El pasillo está flanqueado por puertas, y Celia elige una al final de todo. Deja un rastro de nieve semiderretida al entrar en una estancia en la que debe agacharse para no chocar con una cascada de libros que cuelgan del techo y cuyas páginas han quedado abiertas en congeladas olas.

Extiende una mano y la pasa sobre el papel: la habitación entera se mece suavemente al pasar el movimiento de una página a otra.

Le lleva cierto tiempo encontrar otra puerta, medio oculta en un rincón en sombras, y se echa a reír cuando se le hunden las botas en la arena, fina como el polvo, que cubre el suelo de esa nueva estancia.

Celia está ahora en un trémulo desierto blanco, bajo un resplandeciente cielo nocturno que se extiende en todas direcciones. La sensación de espacio es tan grande que se ve obligada a extender un brazo para descubrir la pared que se esconde entre las estrellas y, aun así, se sorprende al rozar con los dedos la sólida superficie.

Tantea la pared salpicada de estrellas y resigue el perímetro de la estancia para encontrar otra salida.

—Esto es repugnante —protesta la voz de su padre, aunque Celia no puede verle en la penumbra—. Se supone que tendríais que trabajar por separado, no en esta… esta especie de viciosa yuxtaposición. Ya te he avisado acerca de la colaboración y te he advertido de que no es la mejor forma de mostrar tu talento.

Ella suspira.

—A mí me parece muy inteligente —dice—. ¿Qué mejor forma de competir que dentro de la misma carpa? Y no se puede hablar de colaboración propiamente dicha. ¿Cómo voy a colaborar con alguien cuya identidad ni siquiera conozco?

Celia alcanza apenas a vislumbrar el rostro de su padre, que la observa iracundo. Luego le vuelve la espalda y se concentra de nuevo en la pared.

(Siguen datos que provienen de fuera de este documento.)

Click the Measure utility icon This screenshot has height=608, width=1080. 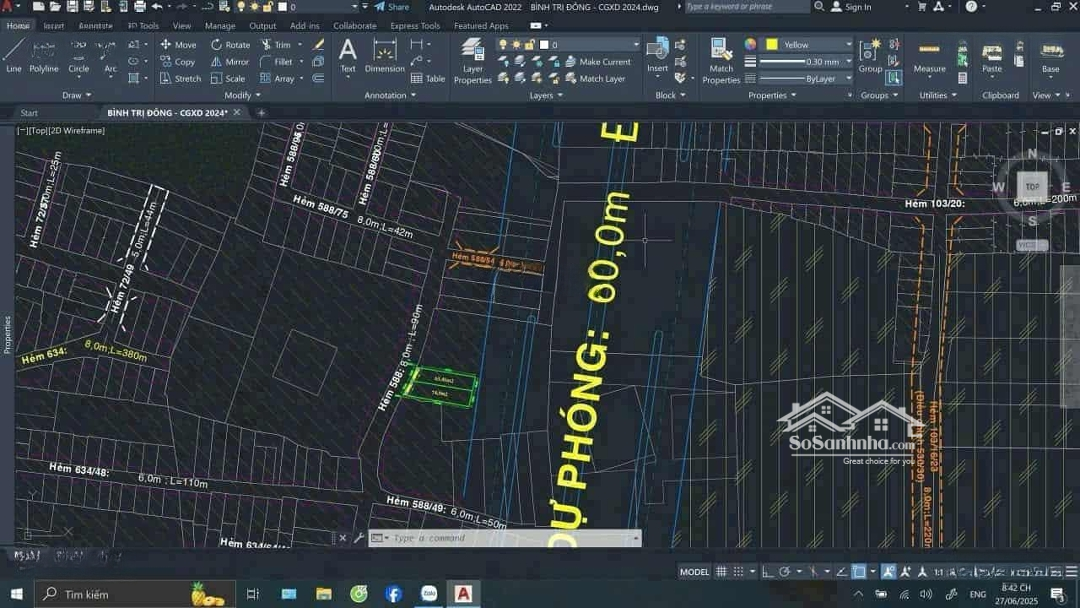coord(929,55)
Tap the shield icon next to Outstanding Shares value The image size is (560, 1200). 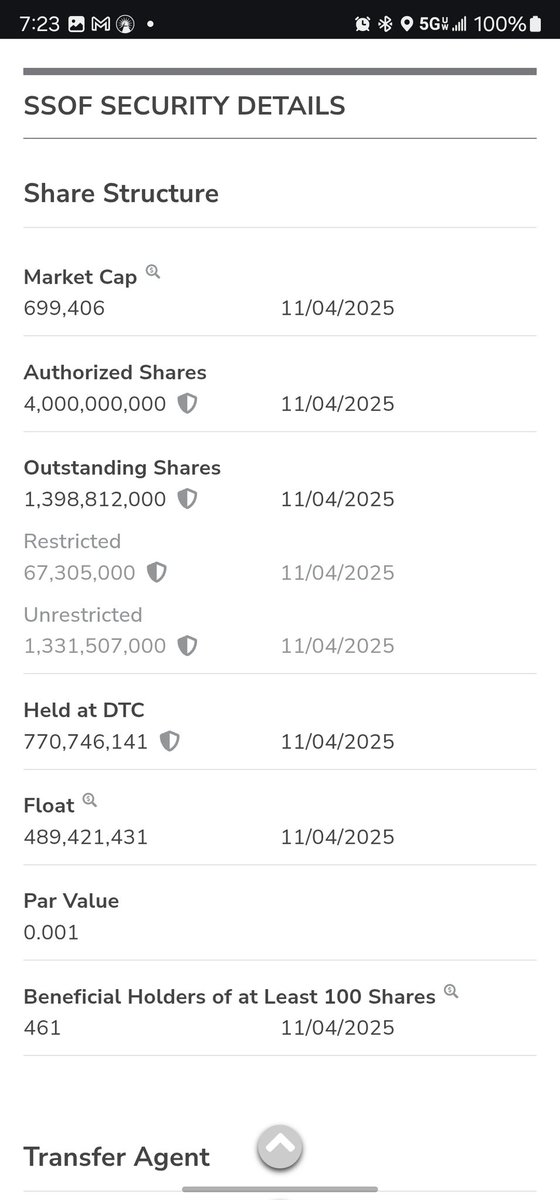pyautogui.click(x=187, y=499)

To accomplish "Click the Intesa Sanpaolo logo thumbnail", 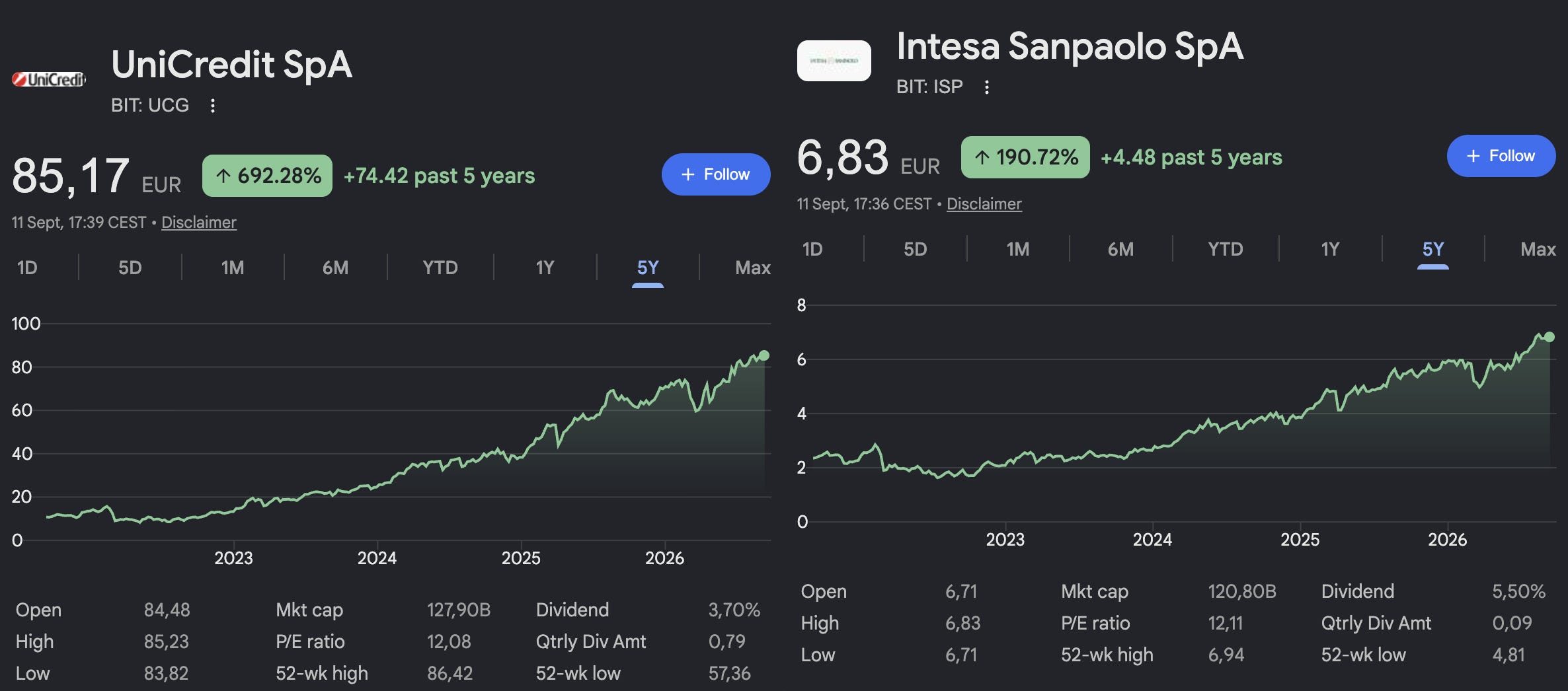I will (834, 61).
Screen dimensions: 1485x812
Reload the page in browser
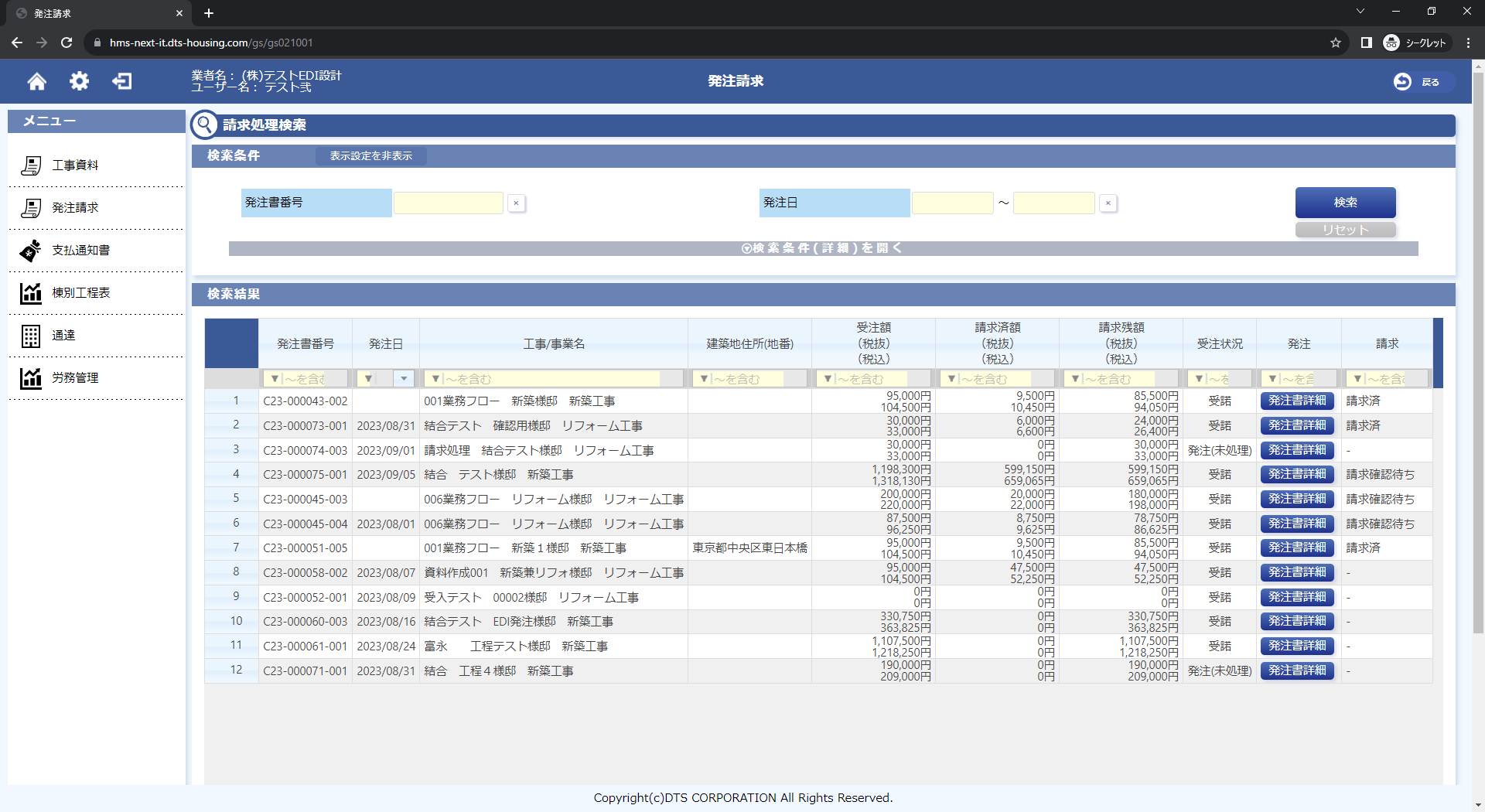click(x=67, y=43)
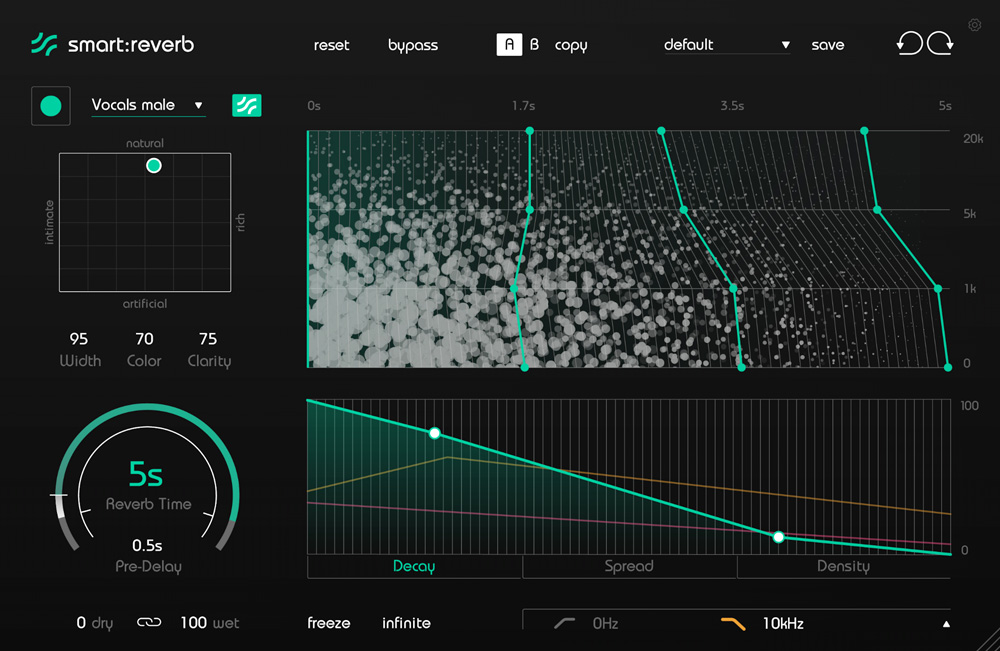
Task: Open settings with the gear icon
Action: (x=975, y=25)
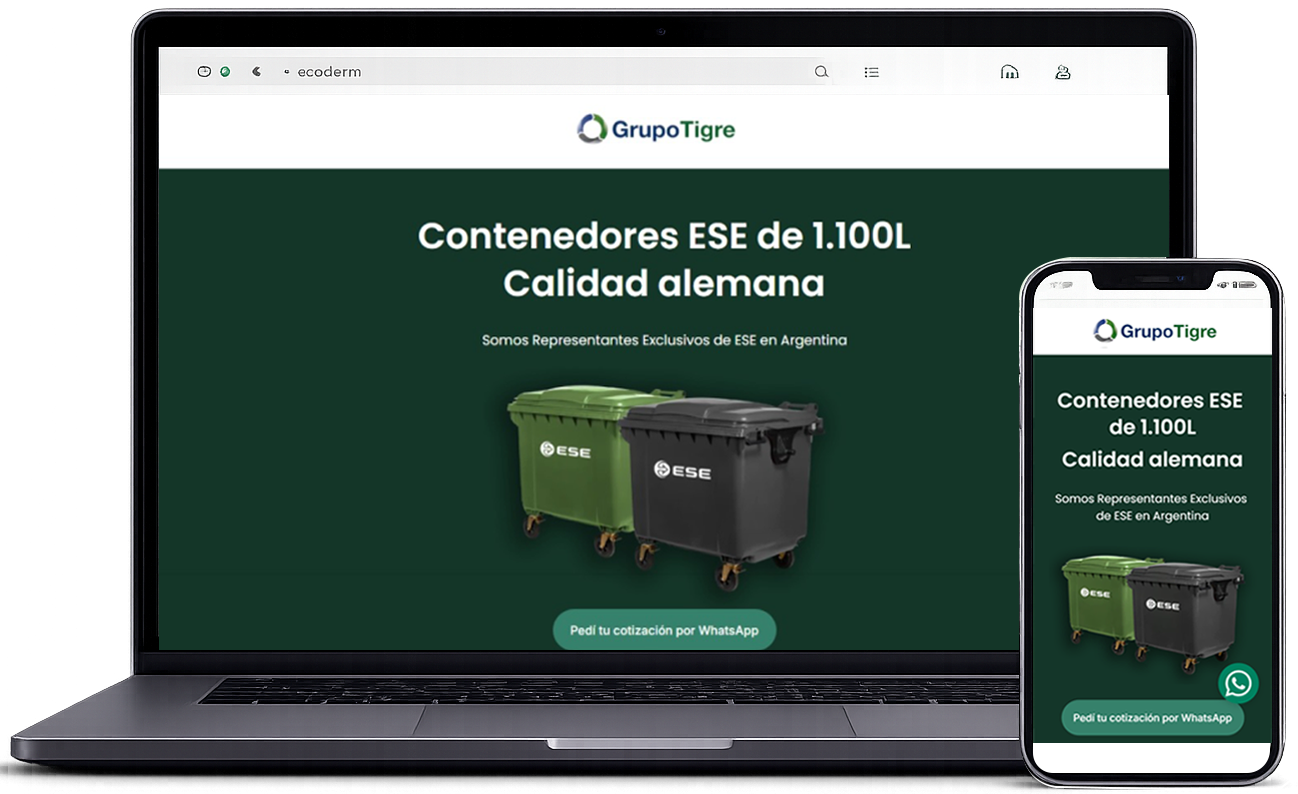Click the magnifier search icon in browser toolbar
This screenshot has width=1298, height=794.
coord(821,72)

—¿Qué te parece mejor, entonces? —le pregunta—. ¿Una habitación repleta de árboles o una habitación llena de arena? ¿Acaso sabes qué habitaciones son las mías? Todo esto empieza a cansarme, papá. Está claro que mi oponente posee un talento equiparable al mío. ¿Cómo, entonces, se va a decidir quién es el ganador?

—Eso no es de tu incumbencia —le espeta su padre, siseando, más cerca de lo que ella quisiera—. Me has decepcionado, esperaba más de ti. Tienes que esforzarte más.

—Esforzarse más es agotador —protesta Celia—. Apenas consigo controlar esto…

—No es suficiente —responde su padre.

—¿Y cuándo será suficiente? —pregunta Celia, pero no obtiene respuesta y se queda sola entre las estrellas.

Se deja caer al suelo, coge un puñado de arena nacarada y permite que se le escurra lentamente entre los dedos.

Solo, en su piso, Marco construye minúsculas habitaciones a partir de fragmentos de papel. Pasillos y puertas creados a partir de páginas de libros y trozos de mapas, pedazos de papel de pared y fragmentos de cartas.

Inventa habitaciones que dan a otras creadas por Celia, y escaleras que serpentean en torno a sus pasillos.

Y deja espacios abiertos para que ella responda.